GIVEN EXERCISE:
Gather every line from the records below that contains the word "address", and copy each such line in full.
[ENTRIES SUPPLIED start]
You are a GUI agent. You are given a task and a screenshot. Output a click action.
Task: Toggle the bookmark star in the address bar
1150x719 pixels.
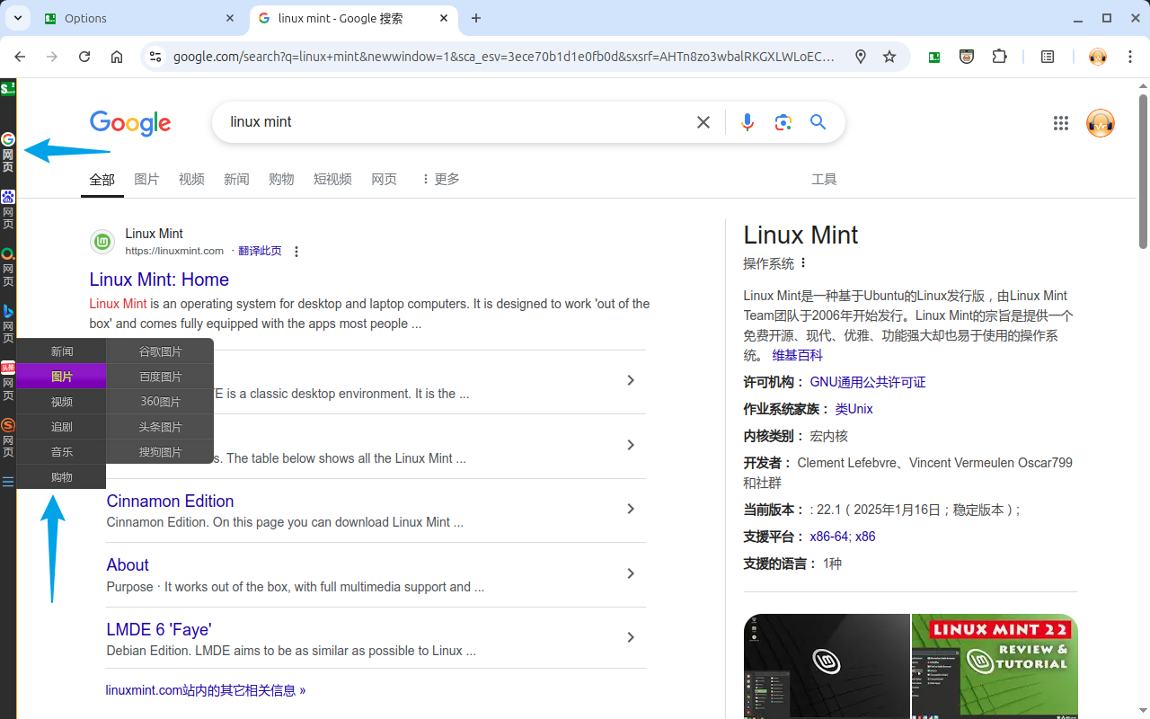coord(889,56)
[ENTRIES SUPPLIED end]
[ENTRIES SUPPLIED start]
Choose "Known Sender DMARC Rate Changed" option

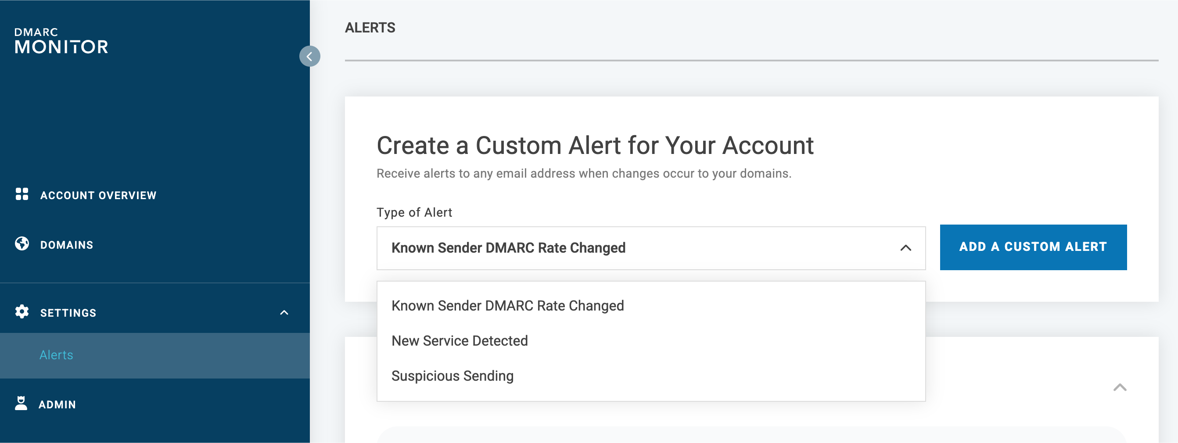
[ENTRIES SUPPLIED end]
RESPONSE TO THE TASK:
Task: Toggle the bookmark star in the address bar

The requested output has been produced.